# Sky+ No Phone Line - Can I get UTV, CBeebies etc??



## Cyrstal (7 Apr 2011)

Hi,
We are getting a Sky + box next week, there is no phone line in the house.  Can we still get UTV and Cbeebies on the box by using a search?  Or is it something we could ask the Sky installer guy to do when he's setting up?

Thanks,

Cyrstal


----------



## Cyrstal (7 Apr 2011)

Sorry I see there is another post about this further down the list, it's just I had tried to tune in the channels in another house, and it did not work and someone told me it was because the sky box was not hooked up to the phoneline?  I don't really know why the phoneline is needed?


----------



## paddyc (7 Apr 2011)

you dont need a phoneline, you go into services and other channels - add the channels there by putting in the frequencies and save them- get the freqs from a google search....the installer can add the channels for you at the time of installation.
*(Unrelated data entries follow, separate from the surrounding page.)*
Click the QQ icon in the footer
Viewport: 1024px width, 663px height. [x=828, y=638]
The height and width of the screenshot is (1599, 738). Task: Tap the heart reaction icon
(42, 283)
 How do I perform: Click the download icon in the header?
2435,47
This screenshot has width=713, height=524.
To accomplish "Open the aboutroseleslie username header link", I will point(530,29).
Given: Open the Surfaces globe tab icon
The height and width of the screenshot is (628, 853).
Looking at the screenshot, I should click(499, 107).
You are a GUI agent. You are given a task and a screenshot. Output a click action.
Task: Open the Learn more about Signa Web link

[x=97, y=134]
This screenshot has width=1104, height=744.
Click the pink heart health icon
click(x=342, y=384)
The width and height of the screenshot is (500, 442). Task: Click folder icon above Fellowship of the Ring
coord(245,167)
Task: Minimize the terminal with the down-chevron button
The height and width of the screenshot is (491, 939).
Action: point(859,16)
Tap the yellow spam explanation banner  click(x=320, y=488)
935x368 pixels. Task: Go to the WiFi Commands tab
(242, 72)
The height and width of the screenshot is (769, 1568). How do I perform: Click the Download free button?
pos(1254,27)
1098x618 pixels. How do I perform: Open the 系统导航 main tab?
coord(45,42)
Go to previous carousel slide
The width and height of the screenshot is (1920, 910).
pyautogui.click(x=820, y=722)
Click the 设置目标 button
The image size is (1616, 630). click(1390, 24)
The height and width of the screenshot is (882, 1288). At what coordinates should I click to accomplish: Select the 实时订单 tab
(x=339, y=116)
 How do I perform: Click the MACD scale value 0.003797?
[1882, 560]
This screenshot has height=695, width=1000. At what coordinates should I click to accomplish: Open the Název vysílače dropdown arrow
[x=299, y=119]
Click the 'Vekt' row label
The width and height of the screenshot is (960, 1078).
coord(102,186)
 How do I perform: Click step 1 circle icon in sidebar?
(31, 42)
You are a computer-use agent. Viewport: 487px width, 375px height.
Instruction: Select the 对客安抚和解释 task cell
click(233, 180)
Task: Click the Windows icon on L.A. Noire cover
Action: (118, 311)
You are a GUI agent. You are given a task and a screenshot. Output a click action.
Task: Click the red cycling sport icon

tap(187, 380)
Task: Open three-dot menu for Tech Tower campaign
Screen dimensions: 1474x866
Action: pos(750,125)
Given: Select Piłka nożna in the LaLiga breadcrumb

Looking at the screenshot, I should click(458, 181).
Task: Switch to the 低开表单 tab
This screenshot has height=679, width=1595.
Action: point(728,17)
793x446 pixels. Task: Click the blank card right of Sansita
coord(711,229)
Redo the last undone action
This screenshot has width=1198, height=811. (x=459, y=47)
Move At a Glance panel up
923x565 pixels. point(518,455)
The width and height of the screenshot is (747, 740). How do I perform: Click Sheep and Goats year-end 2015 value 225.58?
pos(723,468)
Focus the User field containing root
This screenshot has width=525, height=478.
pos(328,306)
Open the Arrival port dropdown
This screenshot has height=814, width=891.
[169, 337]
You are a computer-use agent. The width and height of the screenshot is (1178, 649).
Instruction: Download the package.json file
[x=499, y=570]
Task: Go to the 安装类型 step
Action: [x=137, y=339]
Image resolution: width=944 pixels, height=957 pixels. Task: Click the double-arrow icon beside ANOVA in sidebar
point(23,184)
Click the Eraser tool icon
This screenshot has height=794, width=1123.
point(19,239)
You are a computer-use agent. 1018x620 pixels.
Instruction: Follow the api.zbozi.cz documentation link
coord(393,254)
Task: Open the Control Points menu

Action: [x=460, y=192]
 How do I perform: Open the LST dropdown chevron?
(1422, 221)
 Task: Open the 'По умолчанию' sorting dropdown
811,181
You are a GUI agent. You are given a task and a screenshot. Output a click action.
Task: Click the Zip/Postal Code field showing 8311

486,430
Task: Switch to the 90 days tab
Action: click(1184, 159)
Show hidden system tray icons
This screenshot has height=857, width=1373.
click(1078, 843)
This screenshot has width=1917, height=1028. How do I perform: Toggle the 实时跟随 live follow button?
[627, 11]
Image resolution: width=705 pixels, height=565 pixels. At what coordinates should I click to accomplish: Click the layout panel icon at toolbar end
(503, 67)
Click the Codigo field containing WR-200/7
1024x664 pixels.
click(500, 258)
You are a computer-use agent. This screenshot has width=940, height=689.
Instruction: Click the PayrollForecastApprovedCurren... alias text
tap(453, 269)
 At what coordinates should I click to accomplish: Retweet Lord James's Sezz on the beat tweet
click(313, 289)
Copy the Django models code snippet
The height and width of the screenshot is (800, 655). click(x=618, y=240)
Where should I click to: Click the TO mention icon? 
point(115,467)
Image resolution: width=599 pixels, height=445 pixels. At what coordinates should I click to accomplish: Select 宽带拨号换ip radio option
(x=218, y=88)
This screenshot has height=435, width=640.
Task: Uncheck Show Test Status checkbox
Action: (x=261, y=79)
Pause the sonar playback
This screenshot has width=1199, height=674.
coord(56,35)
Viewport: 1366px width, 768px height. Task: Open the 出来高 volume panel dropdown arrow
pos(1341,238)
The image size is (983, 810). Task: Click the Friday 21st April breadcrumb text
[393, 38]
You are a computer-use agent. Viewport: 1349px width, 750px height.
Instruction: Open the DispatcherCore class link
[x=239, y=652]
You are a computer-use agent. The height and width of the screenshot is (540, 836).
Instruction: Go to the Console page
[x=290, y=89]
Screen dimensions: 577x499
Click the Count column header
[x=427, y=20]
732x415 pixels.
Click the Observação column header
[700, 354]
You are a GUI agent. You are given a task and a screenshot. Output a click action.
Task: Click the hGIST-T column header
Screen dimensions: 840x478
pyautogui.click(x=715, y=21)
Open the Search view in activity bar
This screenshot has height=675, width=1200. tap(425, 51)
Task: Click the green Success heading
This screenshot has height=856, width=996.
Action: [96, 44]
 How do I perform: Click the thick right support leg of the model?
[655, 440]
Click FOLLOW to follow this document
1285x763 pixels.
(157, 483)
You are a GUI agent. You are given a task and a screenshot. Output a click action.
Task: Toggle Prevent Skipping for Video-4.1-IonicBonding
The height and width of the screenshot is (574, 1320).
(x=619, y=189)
However do sky know you have no phone line, might be an issue at time of install if they don't


----------



## Cyrstal (7 Apr 2011)

Thanks for that paddyc.  Yes, they know I don't have a phoneline, they charge extra for some reason if you don't have a phone line when installing.

Will try to install those stations on Monday....haven't had UTV for years now....


----------



## SemperFi (7 Apr 2011)

2 things, you can still find a friend as a "recommender" if you are a new customer and they get eg 75 quid in vouchers which they can share with you. 

You wont be able to record these channels that you have to add in.


----------



## paddyc (8 Apr 2011)

AFAIK another thing is you won't be able to register your box for a "my sky" account without a phone line, a my sky acc is needed for remote record


----------



## SemperFi (8 Apr 2011)

Yes, thats right. You can borrow a line for the activation, run in a long cable from next door for 5 mins. Once setup dont need it again.

Or attach the box to a phone line in someone elses house for a few mins.


----------